Cet épisode peut se lire en effet au travers du prisme des évolutions récentes de la gauche. En misant tout sur les « compétences » et l’ « efficacité », elle a vidé le contenu politique et moral de son message. DSK, qui avait sans doute mille vertus, en manquait aussi de beaucoup. Le cynisme ambiant qui touche toute la classe politique conduisait à négliger ces « quelques » faiblesses qui n’auraient eu guère d’importance, nous expliquait-on, au regard de l’ « intelligence » de l’homme. Ce calcul, on vient de le voir, est suicidaire. Le cynisme associé au réalisme conduit à la catastrophe politique.
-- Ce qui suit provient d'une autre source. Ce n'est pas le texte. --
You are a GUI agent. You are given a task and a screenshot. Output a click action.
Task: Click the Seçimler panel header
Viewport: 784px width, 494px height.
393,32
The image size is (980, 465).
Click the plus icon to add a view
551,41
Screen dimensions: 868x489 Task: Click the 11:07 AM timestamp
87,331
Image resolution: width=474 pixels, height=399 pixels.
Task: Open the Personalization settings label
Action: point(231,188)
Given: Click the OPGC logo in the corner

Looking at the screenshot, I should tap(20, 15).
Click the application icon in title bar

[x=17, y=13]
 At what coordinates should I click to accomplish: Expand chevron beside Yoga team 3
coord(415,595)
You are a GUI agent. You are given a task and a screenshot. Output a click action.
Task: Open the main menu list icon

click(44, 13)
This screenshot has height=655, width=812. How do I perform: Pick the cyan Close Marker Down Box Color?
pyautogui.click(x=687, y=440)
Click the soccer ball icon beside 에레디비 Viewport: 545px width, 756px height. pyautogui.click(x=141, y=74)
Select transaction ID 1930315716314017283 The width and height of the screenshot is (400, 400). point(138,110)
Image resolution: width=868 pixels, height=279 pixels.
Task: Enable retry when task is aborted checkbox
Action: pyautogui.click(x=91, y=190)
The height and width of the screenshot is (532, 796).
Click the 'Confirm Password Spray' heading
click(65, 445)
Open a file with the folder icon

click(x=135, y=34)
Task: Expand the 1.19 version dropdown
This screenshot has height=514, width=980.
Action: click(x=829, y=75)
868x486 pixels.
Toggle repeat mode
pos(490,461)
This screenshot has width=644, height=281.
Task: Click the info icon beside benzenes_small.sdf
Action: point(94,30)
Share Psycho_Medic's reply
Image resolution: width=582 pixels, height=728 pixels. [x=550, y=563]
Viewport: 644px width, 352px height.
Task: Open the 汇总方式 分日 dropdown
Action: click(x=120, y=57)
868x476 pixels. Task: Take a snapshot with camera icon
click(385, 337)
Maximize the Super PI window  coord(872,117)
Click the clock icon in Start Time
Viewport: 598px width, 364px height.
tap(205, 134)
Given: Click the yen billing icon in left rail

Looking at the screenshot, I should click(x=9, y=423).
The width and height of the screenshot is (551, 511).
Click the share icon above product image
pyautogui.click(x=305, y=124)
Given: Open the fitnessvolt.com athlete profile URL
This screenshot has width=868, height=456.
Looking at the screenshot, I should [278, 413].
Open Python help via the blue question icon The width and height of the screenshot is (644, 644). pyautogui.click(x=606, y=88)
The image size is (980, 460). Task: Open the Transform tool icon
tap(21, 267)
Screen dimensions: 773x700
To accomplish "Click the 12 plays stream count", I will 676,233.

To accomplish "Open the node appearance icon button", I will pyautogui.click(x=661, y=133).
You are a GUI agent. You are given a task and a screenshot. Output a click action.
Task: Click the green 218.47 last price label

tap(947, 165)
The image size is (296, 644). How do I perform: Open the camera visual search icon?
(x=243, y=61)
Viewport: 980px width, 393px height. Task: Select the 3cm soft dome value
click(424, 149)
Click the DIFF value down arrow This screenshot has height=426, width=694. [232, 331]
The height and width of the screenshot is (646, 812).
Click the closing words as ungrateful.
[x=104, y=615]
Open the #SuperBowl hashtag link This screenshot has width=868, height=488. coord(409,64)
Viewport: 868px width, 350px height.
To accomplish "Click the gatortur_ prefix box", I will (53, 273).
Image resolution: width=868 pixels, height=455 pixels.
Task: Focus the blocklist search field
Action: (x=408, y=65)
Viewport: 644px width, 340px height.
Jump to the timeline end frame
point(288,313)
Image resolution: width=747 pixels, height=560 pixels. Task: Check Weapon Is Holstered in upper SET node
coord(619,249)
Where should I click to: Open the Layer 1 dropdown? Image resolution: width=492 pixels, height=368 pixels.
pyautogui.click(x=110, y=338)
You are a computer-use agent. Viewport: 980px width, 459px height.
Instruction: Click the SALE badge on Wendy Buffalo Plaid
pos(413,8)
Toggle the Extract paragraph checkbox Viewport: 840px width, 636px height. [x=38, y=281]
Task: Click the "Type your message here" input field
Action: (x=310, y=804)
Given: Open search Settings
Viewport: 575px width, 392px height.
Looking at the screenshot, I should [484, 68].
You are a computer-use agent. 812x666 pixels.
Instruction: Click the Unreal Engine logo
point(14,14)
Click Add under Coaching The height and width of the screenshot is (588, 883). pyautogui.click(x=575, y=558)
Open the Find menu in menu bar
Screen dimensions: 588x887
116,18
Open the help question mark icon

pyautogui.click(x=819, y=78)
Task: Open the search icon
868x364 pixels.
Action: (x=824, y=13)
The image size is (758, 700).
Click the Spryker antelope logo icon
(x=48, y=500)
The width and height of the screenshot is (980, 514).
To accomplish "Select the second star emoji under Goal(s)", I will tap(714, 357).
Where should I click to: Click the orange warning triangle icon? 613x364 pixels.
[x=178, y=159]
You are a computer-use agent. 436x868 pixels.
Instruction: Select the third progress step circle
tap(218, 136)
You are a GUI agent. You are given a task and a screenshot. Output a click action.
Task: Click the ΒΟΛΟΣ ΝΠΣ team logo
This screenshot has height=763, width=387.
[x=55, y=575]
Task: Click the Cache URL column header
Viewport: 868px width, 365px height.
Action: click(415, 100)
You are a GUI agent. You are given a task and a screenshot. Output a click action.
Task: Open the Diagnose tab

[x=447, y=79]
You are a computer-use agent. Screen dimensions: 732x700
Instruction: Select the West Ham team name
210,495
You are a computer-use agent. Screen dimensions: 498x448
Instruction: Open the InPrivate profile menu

Et par un étrange renversement, les « idéalistes » reprennent le dessus en devenant les plus avisés des observateurs. La vertu est sans doute une denrée plus rare que l’intelligence, l’association des deux est exceptionnelle. C’est pourtant de cette synthèse miraculeuse dont la gauche a besoin et que les électeurs attendent d’elle. Telle est, me semble-t-il, la « morale de l’histoire ».

Que représente aujourd'hui, " le panthéon historique des socialistes" dont vous parlez ? Est-il encore alimenté par les élites socialistes au gré de l'existence du parti ?
Le panthéon historique des socialistes est aussi froid que celui de la Montagne Sainte Geneviève. Il est rempli de ces « pauvres grands disparus », de ces « pauvres cendres de conséquence », que chantait jadis Brassens dans sa superbe Supplique pour être enterré sur une plage de Sète. Les Jaurès, Blum, Mendès France, et quelques autres sont cités sans être médités. Il me semble d’ailleurs que ce cortège de grands hommes est aujourd’hui parvenu à son terme, à gauche comme à droite. C’est un fait de civilisation et l’un des paradoxes en un temps si individualiste. Comme chacun désire être, à un moment ou à un autre, il est peu de place pour les « grands hommes ». Tocqueville avait fort bien théorisé ce caractère démocratique et égalisateur des sociétés contemporaines. Ne cherchons donc pas les nouveaux Jaurès. Il n’y en aura pas. Même Mitterrand a été une très pâle copie de Léon Blum dont il tenta pourtant de s’approprier la geste au moins au début de son premier septennat, quand la gauche au pouvoir restait pleine d’une culture politique très Front populaire. Le chapeau de Blum sur le chef de Mitterrand parut vite sous le jour d’un accessoire de comédie.

Vous citez des figures historiques de la gauche du XXème siècle comme André Philip, Alain Savary ou encore Michel Rocard. À votre avis, qu'incarne Jean Jaurès pour les quadras du PS aujourd'hui?
Je pense avoir répondu à cette question précédemment. Les socialistes français – toutes générations confondues – n’ont pas beaucoup de mémoire. J’y insiste. Ils consomment des symboles. Ce qui est très différent. Je suis frappé de voir à quel point les entreprises culturelles du Parti socialiste sont souvent désertées par les élus et les militants. Il m’arrive de participer aux travaux de l’excellente Fondation Jean Jaurès qui fait de gros efforts pour maintenir à flot une vraie culture socialiste. Il me semble qu’elle peine beaucoup à faire venir militants ou élus à ses manifestations les plus sérieuses et dépourvues d’enjeux politiques immédiats.

Pour finir, l'Europe est majoritairement à droite. La moralité fait-elle finalement défaut aux gauches européennes ?
La question de la morale publique concerne toutes les classes politiques européennes, y compris donc les gauches. Vous connaissez comme moi les récents scandales qui ont éclaboussé des travaillistes britanniques et des socialistes belges. Je conserve pourtant un respect pour les pays nordiques qui sont en la matière beaucoup plus vigilants. Il me semble que l’on devrait cesser de sourire avec une arrogance épuisée de leur prétendu puritanisme.